Directions for this task:
Render the part of the items that opens with the line containing "Given: Select 日本企業支援 in navigation bar" and closes with the line containing "Open ホーム via the house icon" as a Markdown table with the columns Row and Text, one line per row. Skip blank lines and leave the pictures out.

Supplied records:

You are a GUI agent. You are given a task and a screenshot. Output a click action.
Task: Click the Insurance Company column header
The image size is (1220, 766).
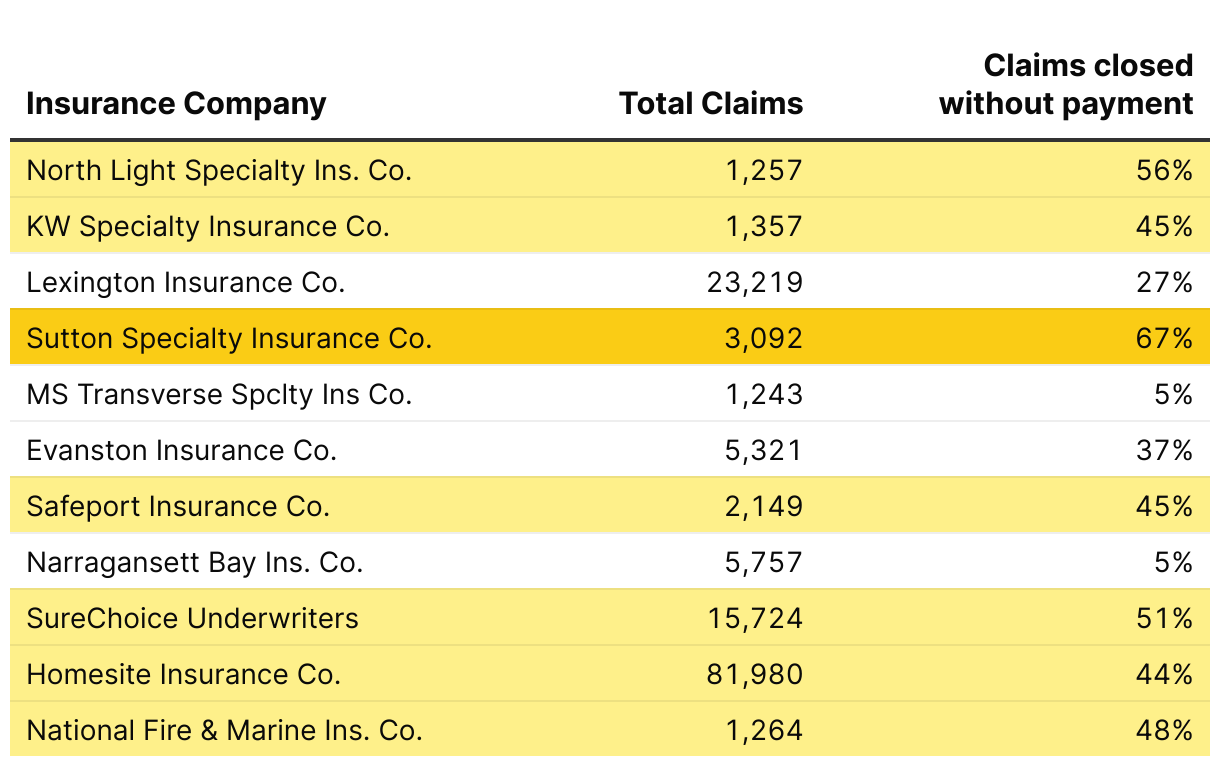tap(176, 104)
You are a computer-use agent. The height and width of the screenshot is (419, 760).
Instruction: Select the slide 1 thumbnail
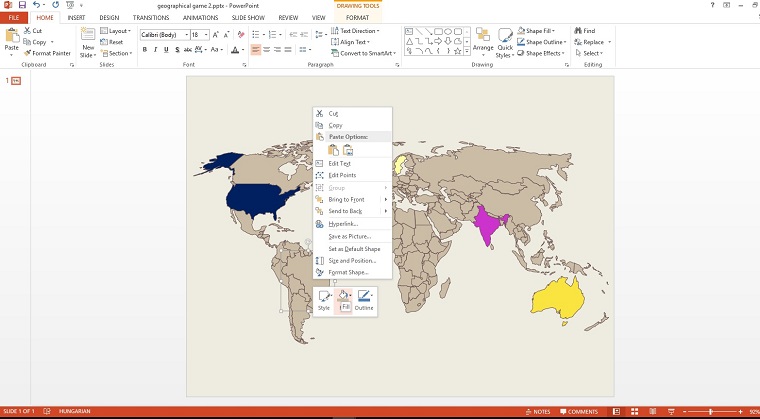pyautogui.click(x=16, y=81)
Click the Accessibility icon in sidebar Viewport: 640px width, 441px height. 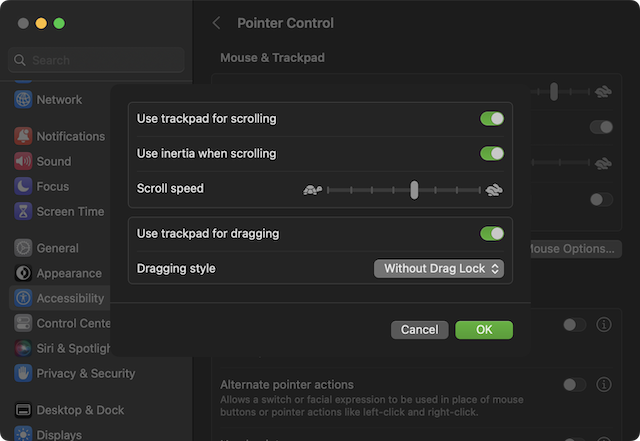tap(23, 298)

...

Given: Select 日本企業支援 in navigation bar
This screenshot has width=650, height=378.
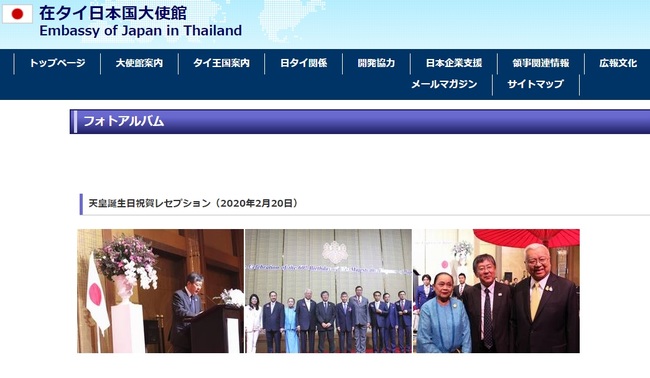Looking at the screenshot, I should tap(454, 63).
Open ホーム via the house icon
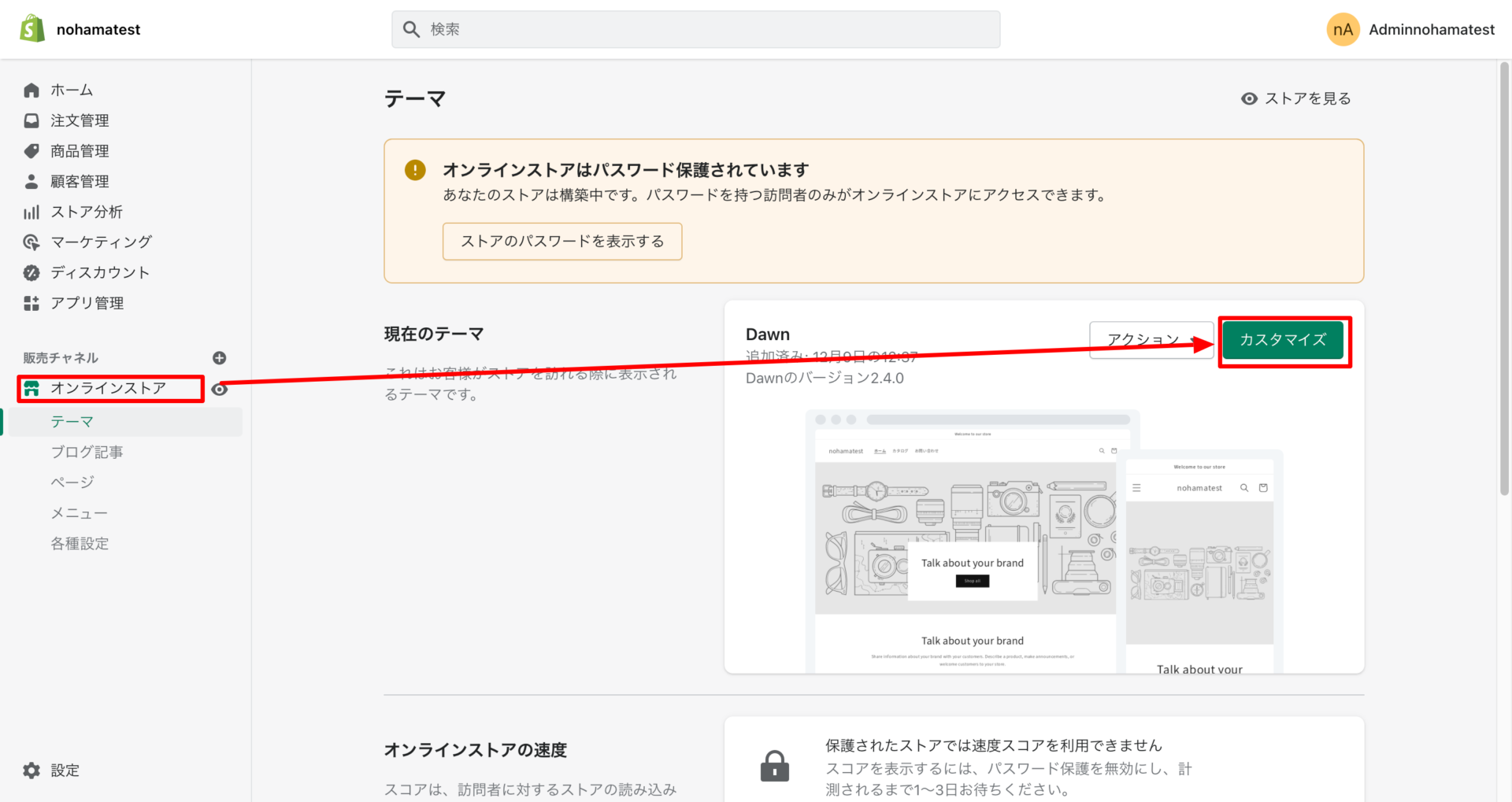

Problem solution:
| Row | Text |
|---|---|
| 1 | Given: Select 日本企業支援 in navigation bar |
| 2 | This screenshot has width=650, height=378. |
| 3 | Looking at the screenshot, I should tap(454, 63). |
| 4 | Open ホーム via the house icon |